By cross multiplication, we have
$\Rightarrow {x_1}{x_2}{x_3}......\infty = {y^{\left( {\dfrac{{\dfrac{1}{3}}}{{\dfrac{3}{3} - \dfrac{1}{3}}}} \right)}}$
Subtracting the like terms, we have
$\Rightarrow {x_1}{x_2}{x_3}......\infty = {y^{\left( {\dfrac{{\dfrac{1}{3}}}{{\dfrac{2}{3}}}} \right)}}$
Cancelling the denominators, we have
$\Rightarrow {x_1}{x_2}{x_3}......\infty = {y^{\left( {\dfrac{1}{2}} \right)}}$
Again substituting $y$ as ${e^{i\pi }}$, we have
$\Rightarrow {x_1}{x_2}{x_3}......\infty = {\left( {{e^{i\pi }}} \right)^{\dfrac{1}{2}}}$
Now, by using the exponential formula ${({e^m})^n} = {e^{mn}}$, we have
$\Rightarrow {x_1}{x_2}{x_3}......\infty = \left( {{e^{\dfrac{{i\pi }}{2}}}} \right)$
Now, again converting Euler form into a complex number, we have
$\Rightarrow {x_1}{x_2}{x_3}......\infty = \cos \dfrac{\pi }{2} + i\sin \dfrac{\pi }{2}$
Now, by using the trigonometric ratio, we have
$\Rightarrow {x_1}{x_2}{x_3}......\infty = 0 + i(1)$
$\Rightarrow {x_1}{x_2}{x_3}......\infty = i$

Note: The polar form of a complex number is a different way to represent a complex number apart from rectangular form.
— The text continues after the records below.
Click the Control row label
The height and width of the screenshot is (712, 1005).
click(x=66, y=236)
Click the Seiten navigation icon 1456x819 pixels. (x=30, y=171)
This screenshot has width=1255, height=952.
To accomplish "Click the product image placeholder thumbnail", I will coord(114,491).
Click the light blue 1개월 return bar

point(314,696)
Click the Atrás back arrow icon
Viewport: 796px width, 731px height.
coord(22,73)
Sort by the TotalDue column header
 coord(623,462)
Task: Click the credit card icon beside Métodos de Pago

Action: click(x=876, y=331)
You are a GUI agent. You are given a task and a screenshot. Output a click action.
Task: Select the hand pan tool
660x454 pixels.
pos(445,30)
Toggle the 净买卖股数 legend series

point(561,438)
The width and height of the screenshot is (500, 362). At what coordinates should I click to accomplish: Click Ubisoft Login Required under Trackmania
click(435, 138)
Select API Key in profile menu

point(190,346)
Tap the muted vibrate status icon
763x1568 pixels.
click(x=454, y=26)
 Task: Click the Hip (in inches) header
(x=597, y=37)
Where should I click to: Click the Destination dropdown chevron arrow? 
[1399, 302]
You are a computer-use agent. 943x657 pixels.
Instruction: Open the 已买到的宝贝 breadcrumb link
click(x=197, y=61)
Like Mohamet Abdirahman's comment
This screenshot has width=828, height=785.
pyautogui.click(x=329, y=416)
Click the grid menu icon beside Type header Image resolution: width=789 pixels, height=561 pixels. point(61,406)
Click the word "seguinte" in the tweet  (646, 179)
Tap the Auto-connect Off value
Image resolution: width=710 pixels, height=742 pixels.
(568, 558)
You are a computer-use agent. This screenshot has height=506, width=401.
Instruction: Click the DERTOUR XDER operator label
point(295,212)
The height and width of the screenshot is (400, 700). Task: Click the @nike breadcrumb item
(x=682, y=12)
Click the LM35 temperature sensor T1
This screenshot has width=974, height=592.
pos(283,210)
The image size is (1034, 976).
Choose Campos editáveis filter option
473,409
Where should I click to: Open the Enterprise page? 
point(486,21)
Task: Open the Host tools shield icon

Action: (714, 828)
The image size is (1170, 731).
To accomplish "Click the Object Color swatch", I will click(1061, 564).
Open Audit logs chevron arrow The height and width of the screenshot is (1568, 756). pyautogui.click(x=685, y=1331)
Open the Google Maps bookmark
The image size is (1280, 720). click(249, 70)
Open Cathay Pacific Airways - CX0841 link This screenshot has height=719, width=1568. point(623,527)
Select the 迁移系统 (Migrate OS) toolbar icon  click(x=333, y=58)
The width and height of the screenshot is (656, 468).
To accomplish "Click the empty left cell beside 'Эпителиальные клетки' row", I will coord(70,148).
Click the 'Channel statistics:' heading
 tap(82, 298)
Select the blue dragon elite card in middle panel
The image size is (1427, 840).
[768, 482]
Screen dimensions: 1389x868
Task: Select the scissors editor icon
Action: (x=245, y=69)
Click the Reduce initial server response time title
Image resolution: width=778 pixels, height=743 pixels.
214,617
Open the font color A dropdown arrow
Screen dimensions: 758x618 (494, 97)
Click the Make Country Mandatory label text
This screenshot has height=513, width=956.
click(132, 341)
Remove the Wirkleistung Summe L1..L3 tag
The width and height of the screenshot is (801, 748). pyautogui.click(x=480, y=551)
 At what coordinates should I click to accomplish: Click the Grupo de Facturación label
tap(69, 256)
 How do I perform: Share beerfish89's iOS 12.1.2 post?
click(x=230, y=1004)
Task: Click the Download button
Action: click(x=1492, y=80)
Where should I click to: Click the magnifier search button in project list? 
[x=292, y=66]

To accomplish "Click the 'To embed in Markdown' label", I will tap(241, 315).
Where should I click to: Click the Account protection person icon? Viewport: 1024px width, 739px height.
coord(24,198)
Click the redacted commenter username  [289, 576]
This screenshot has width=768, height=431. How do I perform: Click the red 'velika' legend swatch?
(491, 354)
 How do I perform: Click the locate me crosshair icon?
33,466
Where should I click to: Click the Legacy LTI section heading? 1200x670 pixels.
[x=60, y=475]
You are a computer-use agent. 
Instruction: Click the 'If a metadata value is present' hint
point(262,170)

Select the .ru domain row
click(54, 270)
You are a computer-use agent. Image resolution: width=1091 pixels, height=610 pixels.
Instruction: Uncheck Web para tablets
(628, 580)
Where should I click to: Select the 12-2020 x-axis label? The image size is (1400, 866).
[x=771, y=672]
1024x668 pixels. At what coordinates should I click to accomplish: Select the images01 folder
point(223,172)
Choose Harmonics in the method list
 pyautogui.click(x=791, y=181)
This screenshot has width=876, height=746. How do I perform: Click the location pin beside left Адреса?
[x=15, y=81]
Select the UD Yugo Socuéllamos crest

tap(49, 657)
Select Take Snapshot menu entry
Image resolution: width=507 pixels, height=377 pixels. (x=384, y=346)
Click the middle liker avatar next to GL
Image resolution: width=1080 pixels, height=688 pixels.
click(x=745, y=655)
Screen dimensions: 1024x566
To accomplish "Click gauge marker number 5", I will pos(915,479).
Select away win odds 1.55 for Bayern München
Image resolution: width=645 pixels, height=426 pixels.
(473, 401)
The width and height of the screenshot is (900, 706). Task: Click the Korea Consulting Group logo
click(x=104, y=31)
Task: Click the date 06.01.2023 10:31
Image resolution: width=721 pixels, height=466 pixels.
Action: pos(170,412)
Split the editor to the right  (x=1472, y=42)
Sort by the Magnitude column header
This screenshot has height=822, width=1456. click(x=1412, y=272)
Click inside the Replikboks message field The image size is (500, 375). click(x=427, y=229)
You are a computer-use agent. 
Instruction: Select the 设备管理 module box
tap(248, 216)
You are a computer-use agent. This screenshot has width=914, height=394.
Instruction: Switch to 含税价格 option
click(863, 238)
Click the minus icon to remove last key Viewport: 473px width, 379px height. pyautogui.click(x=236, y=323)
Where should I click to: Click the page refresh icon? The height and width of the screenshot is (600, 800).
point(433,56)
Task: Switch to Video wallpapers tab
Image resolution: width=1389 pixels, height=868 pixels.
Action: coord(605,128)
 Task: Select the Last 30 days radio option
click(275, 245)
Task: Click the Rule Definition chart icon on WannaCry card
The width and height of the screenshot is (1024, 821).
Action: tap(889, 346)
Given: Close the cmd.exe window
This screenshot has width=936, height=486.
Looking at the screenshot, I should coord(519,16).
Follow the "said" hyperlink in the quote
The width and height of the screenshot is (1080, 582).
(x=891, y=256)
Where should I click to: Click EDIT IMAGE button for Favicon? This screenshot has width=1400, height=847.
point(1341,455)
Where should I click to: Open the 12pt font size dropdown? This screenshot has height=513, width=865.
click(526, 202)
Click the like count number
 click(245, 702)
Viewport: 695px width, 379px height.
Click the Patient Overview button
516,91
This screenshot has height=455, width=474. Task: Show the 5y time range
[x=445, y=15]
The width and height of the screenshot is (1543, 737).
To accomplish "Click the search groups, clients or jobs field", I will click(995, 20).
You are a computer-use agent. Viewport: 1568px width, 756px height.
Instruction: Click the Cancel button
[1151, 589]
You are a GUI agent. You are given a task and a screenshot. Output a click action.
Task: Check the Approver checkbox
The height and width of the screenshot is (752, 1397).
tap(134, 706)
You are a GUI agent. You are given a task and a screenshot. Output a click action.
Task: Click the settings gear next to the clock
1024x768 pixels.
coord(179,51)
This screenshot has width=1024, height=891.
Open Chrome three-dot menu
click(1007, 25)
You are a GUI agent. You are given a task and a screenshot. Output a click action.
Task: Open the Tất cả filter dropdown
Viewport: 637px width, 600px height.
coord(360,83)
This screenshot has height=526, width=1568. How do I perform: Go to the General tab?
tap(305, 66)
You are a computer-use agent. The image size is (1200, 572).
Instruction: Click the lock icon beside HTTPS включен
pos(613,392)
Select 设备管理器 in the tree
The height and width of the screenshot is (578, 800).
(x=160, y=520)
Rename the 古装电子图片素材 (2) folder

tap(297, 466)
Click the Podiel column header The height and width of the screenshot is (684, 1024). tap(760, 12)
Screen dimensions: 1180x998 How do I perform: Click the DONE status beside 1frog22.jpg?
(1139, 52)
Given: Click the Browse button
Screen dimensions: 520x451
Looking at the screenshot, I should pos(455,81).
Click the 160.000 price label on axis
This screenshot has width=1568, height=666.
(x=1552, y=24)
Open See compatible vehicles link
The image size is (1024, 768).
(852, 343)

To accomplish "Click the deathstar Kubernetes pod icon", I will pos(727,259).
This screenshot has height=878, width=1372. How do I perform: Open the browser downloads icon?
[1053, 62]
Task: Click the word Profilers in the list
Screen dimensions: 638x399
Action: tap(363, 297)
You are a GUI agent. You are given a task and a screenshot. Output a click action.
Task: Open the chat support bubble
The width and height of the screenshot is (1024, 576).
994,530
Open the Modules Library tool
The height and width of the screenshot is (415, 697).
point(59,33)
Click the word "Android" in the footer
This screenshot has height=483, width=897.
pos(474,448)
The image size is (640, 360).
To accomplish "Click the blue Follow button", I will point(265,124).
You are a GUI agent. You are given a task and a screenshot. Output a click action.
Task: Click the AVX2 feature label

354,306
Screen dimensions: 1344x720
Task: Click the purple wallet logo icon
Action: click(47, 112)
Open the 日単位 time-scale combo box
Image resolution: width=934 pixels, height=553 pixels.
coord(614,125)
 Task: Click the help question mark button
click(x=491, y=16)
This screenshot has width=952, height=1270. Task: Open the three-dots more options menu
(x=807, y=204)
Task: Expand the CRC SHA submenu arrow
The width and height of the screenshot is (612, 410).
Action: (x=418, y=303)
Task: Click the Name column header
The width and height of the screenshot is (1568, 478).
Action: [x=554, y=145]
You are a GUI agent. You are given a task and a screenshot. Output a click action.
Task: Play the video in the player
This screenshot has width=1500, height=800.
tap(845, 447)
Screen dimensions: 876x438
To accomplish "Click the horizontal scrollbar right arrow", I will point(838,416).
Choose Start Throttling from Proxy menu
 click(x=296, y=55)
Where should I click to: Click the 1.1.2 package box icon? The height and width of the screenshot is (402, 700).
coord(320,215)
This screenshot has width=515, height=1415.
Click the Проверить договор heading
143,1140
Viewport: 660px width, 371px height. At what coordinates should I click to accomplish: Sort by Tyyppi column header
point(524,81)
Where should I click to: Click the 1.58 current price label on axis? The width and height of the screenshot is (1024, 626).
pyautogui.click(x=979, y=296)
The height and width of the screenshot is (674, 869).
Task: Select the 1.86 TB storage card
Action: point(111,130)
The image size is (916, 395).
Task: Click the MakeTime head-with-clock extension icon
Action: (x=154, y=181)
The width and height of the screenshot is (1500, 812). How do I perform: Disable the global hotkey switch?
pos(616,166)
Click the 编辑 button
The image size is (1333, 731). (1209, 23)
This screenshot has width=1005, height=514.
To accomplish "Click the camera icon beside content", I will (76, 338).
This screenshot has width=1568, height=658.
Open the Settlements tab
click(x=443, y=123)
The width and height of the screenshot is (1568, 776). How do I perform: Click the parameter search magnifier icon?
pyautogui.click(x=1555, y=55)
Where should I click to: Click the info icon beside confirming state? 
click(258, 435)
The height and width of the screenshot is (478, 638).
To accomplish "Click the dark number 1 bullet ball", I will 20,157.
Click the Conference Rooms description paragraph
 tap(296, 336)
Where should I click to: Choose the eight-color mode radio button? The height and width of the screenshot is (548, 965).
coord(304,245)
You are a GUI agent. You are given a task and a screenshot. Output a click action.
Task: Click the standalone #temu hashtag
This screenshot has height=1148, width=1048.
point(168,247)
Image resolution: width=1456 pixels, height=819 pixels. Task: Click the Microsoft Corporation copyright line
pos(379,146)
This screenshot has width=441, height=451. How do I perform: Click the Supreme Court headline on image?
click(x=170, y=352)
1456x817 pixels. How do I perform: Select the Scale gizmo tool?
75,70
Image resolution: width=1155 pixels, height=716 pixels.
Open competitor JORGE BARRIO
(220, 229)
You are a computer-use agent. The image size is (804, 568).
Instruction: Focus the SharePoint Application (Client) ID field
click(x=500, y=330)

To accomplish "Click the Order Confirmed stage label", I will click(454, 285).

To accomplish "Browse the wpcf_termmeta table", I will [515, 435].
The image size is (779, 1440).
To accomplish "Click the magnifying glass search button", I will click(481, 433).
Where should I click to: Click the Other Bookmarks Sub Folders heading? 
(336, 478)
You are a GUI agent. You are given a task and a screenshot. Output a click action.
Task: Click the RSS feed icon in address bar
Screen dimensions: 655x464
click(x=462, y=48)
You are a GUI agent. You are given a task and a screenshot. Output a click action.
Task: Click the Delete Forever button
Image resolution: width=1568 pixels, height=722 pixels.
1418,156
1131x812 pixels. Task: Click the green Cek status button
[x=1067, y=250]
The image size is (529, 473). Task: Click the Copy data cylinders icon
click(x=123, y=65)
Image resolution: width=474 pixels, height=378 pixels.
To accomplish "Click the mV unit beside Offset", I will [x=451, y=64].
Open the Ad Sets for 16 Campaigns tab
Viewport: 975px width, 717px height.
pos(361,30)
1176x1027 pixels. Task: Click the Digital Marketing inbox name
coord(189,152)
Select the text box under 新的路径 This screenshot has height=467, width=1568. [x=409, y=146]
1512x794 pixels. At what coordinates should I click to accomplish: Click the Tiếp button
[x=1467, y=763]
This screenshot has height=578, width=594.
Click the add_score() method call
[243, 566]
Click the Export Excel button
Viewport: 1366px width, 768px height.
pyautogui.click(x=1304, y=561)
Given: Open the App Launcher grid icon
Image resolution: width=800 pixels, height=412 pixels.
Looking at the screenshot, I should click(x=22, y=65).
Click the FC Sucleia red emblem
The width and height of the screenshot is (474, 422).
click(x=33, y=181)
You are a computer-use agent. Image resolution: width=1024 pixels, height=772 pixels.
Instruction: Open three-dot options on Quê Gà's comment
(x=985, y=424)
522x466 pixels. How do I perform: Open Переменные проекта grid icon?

Usually, we represent the complex numbers, in the form of $z = x + iy$ where $i$ the imaginary number. But in polar form, the complex numbers are represented as the combination of modulus and argument. The modulus of a complex number is also called absolute value. This polar form is represented with the help of polar coordinates of real and imaginary numbers in the coordinate system.